■ WHAT YOU HAVE TO DO
Below are the records; tally the lines in them that include the word "öffnen" and reply with the number alone.

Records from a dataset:
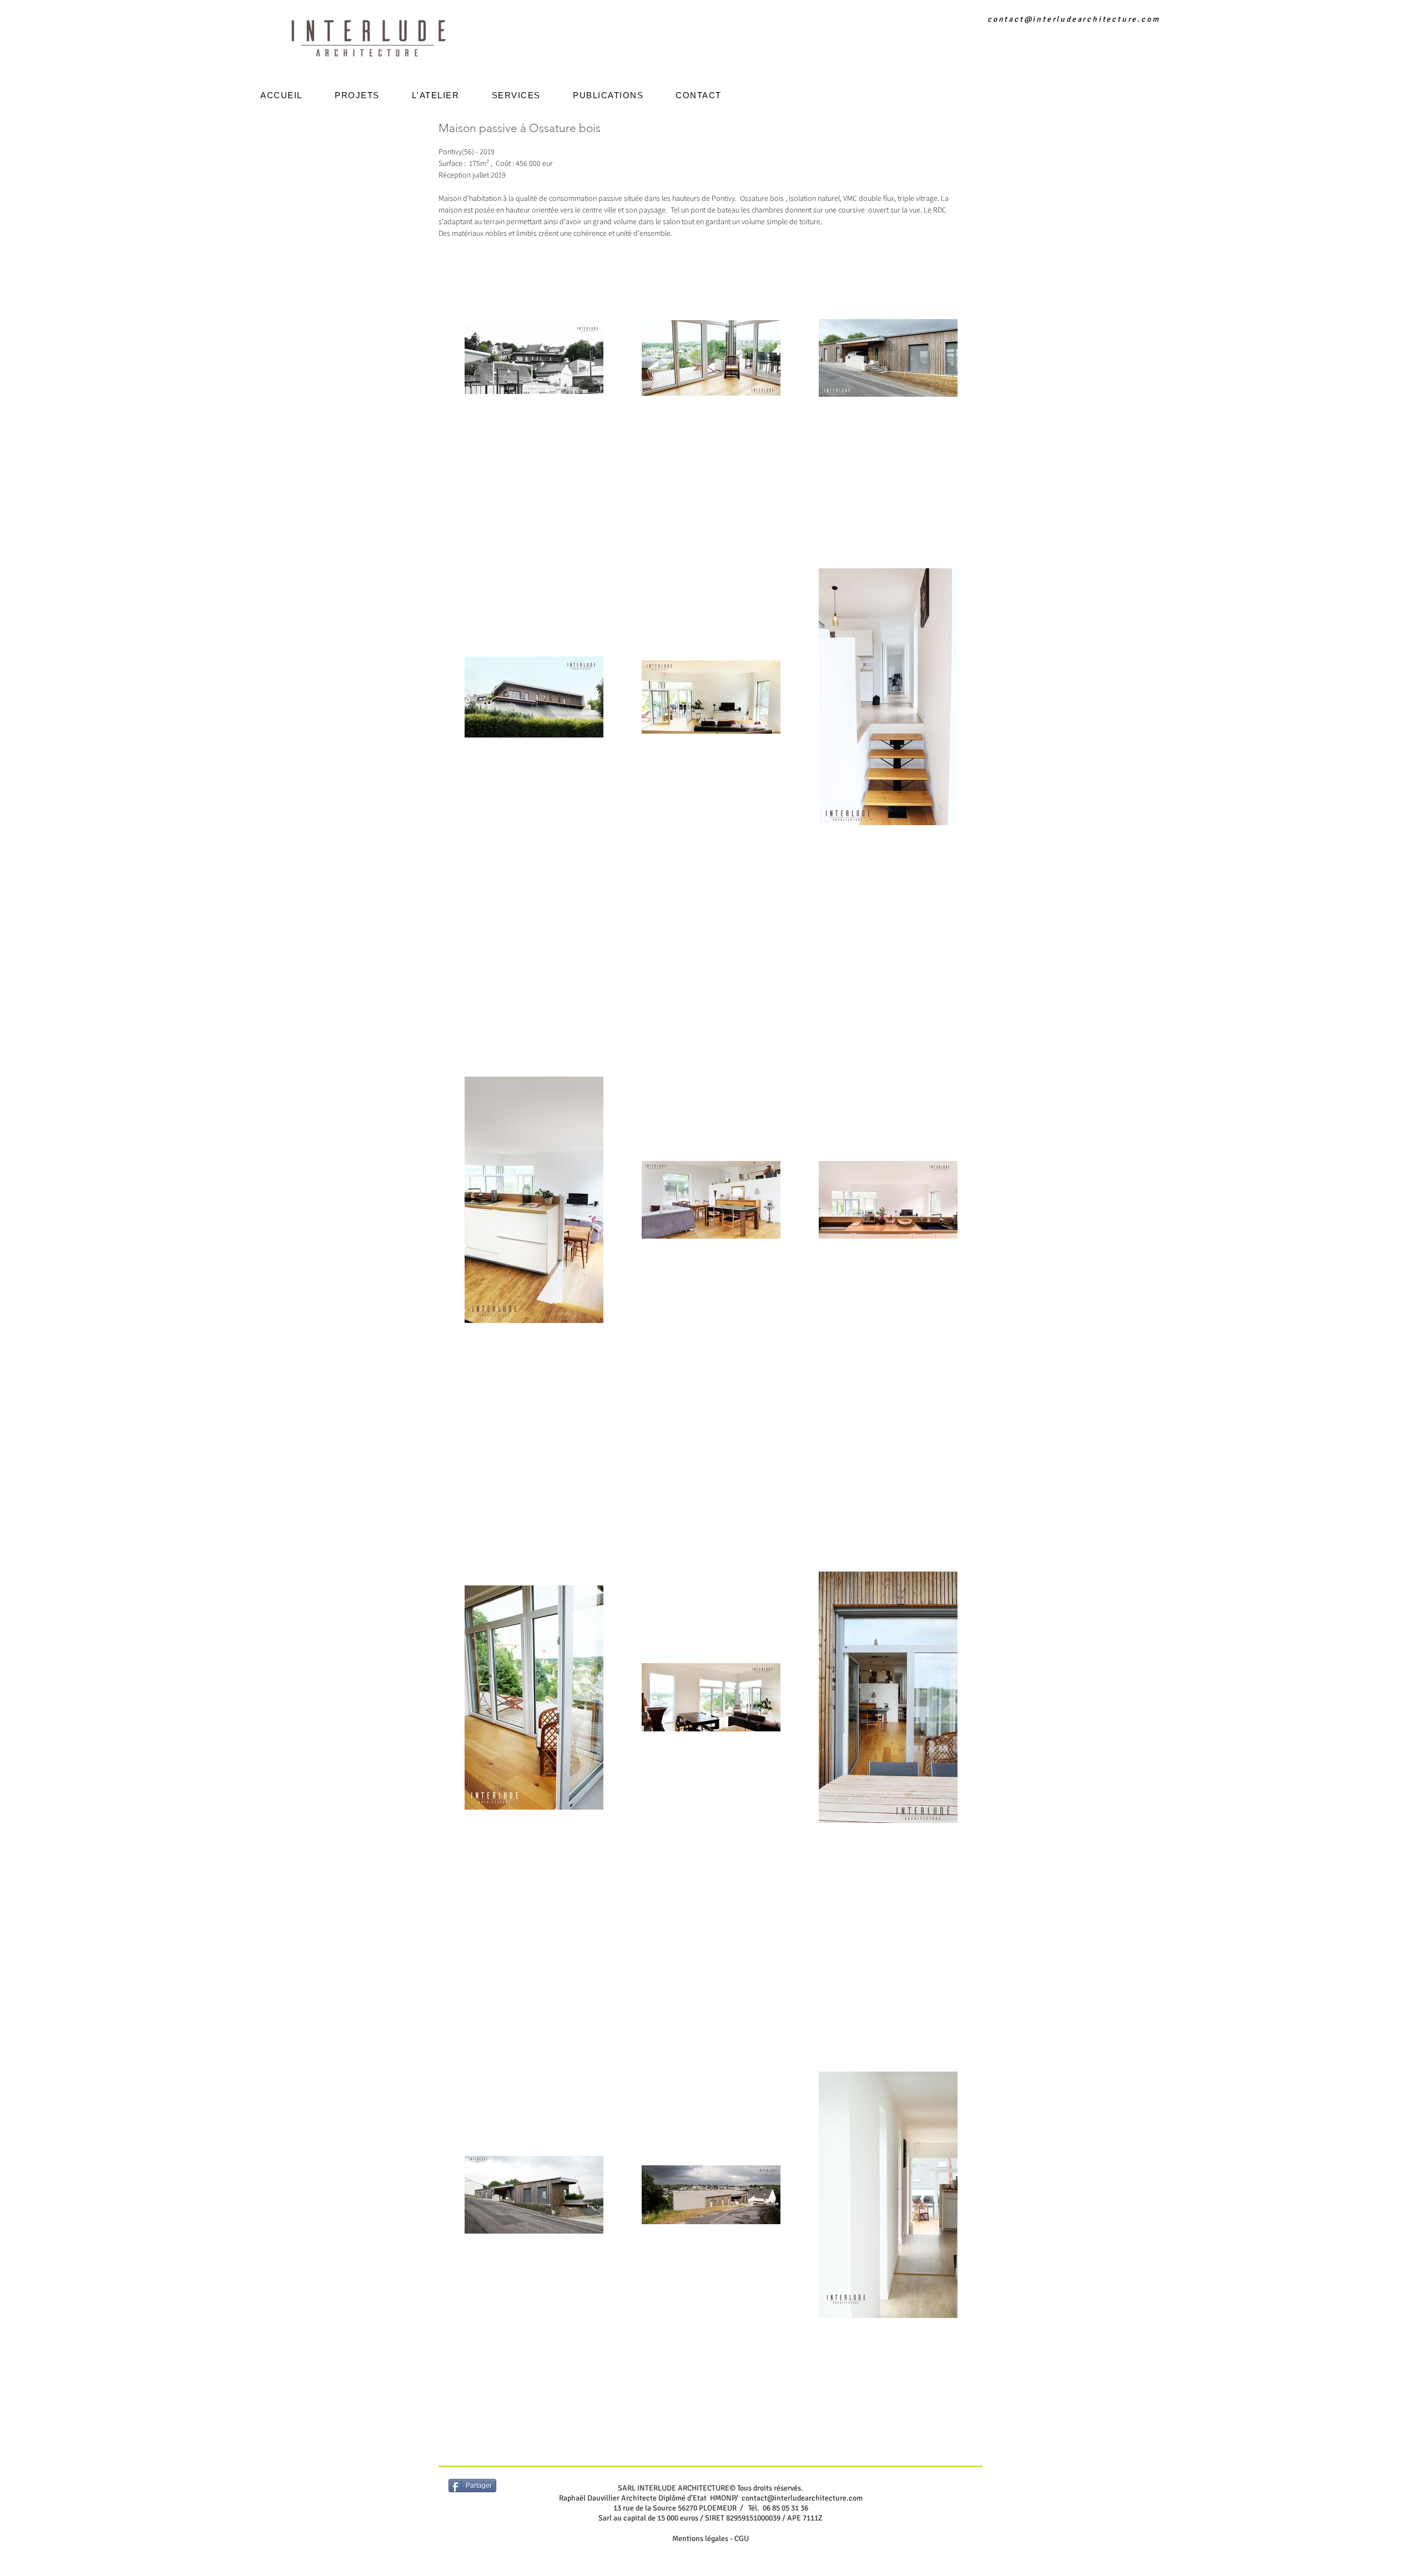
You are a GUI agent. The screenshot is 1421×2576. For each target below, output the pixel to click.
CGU (741, 2538)
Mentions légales (700, 2538)
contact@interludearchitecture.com (1073, 19)
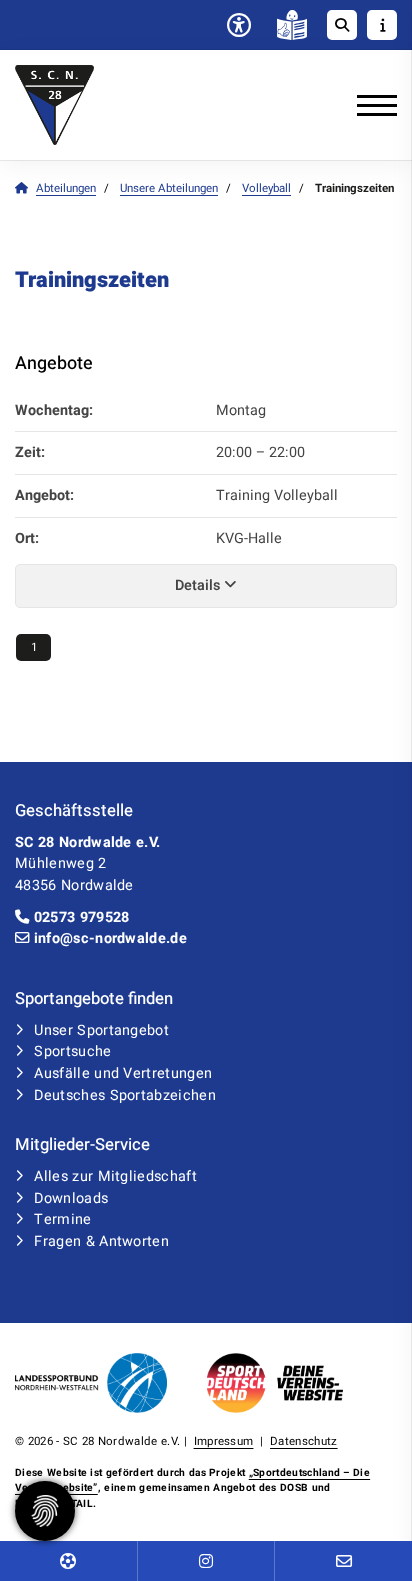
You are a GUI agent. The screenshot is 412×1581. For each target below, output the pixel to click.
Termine (62, 1219)
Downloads (71, 1198)
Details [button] (199, 585)
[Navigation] (369, 105)
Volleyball (266, 188)
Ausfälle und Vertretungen (123, 1073)
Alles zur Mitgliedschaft (115, 1176)
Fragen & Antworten (101, 1241)
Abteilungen (66, 188)
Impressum (224, 1441)
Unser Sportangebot (101, 1030)
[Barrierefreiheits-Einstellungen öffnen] (239, 27)
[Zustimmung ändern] (45, 1511)
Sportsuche (72, 1051)
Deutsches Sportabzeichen (125, 1095)
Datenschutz (304, 1441)
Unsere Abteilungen (169, 188)
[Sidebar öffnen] (382, 25)
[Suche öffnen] (342, 25)
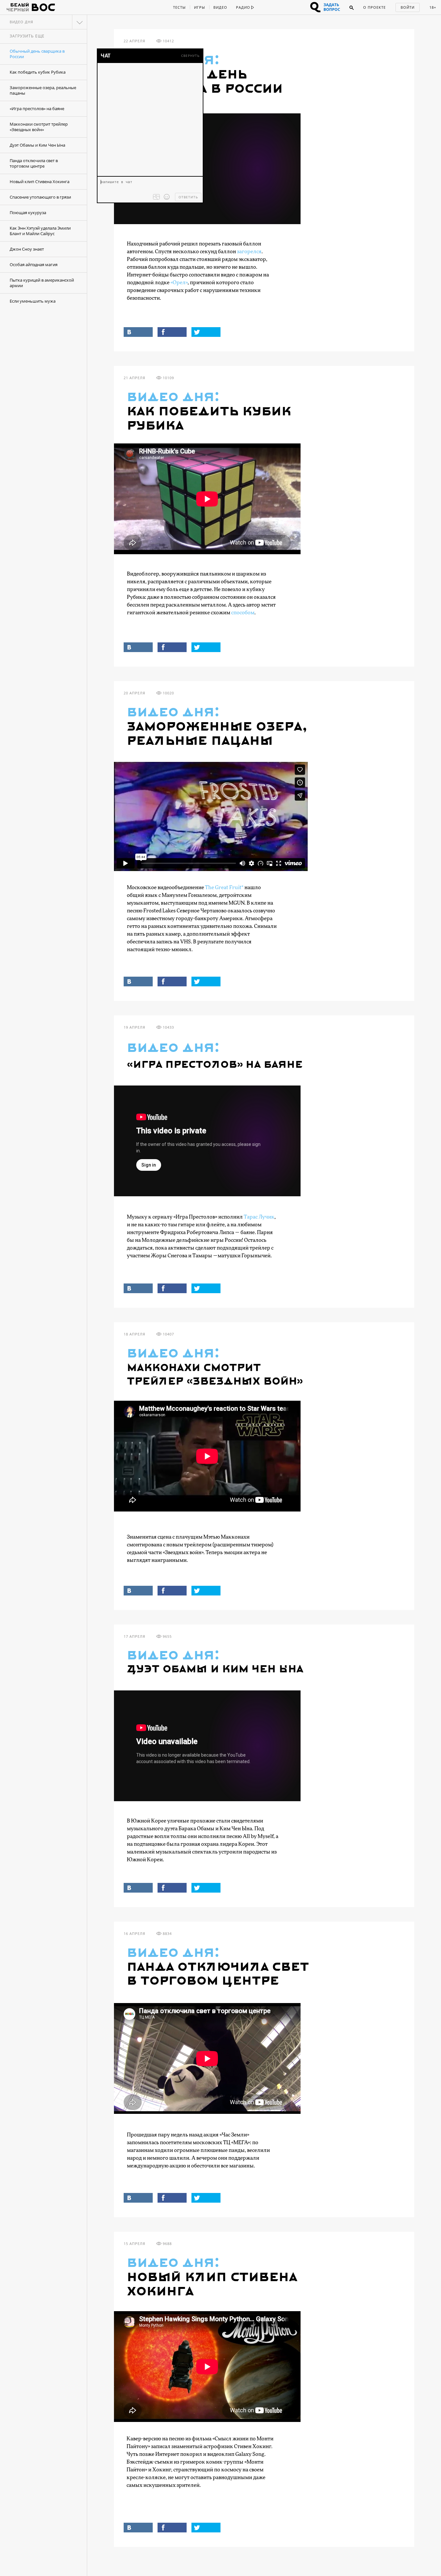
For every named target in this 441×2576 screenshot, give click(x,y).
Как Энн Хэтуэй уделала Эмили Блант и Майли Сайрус (40, 230)
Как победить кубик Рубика (38, 72)
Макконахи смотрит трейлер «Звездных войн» (39, 126)
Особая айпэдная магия (33, 264)
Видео (220, 7)
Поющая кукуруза (28, 212)
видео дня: (173, 397)
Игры (199, 7)
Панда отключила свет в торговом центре (34, 163)
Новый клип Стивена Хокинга (39, 181)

■ ANSWER AREA
3